Internações psiquiátricas em transformação
Um segundo estudo, que analisou dados de internações psiquiátricas pelo SUS ao longo de 11 anos (2012-2023), mostra mudanças significativas no perfil dessas hospitalizações. Em algumas faixas etárias e tipos de transtorno, as internações diminuíram possivelmente refletindo o fortalecimento da atenção psicossocial e dos Centros de Atenção Psicossocial (CAPS). Por outro lado, houve aumento em casos relacionados ao uso de substâncias e em determinados transtornos graves, especialmente entre homens jovens.
Esses números sugerem que, embora haja esforços para priorizar o cuidado comunitário e reduzir a dependência de internações, ainda existem lacunas importantes, principalmente na prevenção e no acompanhamento de casos mais complexos. A sobrecarga dos serviços ambulatoriais e a falta de profissionais especializados continuam sendo obstáculos.
O que os dados significam para o futuro da saúde mental
Os resultados dessas pesquisas reforçam um ponto já conhecido, mas ainda não plenamente enfrentado: a saúde mental no Brasil precisa de atenção prioritária e investimentos consistentes. Políticas públicas devem focar em ampliar o acesso aos serviços, combater o estigma e promover campanhas educativas que incentivem a busca por ajuda. Além disso, é fundamental fortalecer a rede de atenção psicossocial e garantir formação adequada de profissionais de saúde mental para atender à demanda crescente.
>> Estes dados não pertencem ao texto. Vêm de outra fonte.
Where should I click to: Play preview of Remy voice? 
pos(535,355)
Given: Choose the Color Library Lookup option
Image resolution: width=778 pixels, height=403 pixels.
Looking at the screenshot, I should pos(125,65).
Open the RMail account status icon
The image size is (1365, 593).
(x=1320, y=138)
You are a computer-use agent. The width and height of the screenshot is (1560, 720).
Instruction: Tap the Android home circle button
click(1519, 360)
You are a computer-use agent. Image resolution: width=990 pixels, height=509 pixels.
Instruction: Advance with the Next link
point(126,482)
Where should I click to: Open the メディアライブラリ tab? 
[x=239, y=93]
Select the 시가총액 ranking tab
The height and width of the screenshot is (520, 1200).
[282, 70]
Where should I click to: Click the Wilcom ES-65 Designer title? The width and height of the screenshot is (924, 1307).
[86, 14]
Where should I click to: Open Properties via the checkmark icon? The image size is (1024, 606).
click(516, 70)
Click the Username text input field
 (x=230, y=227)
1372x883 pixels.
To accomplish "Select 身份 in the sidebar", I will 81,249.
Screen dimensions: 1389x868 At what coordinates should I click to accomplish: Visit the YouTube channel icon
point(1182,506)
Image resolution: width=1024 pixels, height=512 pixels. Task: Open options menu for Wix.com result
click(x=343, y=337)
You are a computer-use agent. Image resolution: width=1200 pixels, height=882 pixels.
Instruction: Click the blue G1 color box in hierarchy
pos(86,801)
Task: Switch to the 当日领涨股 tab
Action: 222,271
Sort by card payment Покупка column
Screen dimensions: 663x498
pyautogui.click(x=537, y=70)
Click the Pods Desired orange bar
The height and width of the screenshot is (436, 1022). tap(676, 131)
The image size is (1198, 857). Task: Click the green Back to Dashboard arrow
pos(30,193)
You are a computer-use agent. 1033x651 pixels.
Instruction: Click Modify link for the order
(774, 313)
Outro ponto crucial é a necessidade de estratégias de prevenção que considerem determinantes sociais, como pobreza, violência e exclusão social, que impactam fortemente o risco de transtornos mentais. Intervenções em escolas, comunidades e locais de trabalho podem ajudar a identificar sinais precoces e oferecer suporte antes que os quadros se agravem.
Conclusão
As novas pesquisas oferecem um retrato claro: os transtornos mentais são comuns entre brasileiros, mas muitos ainda enfrentam barreiras para receber o tratamento de que precisam. Melhorar o acesso, reduzir desigualdades e investir em prevenção são passos essenciais para mudar esse cenário. Com dados concretos em mãos, gestores públicos, profissionais de saúde e a sociedade têm a oportunidade de repensar estratégias e construir um futuro mais saudável e inclusivo para todos.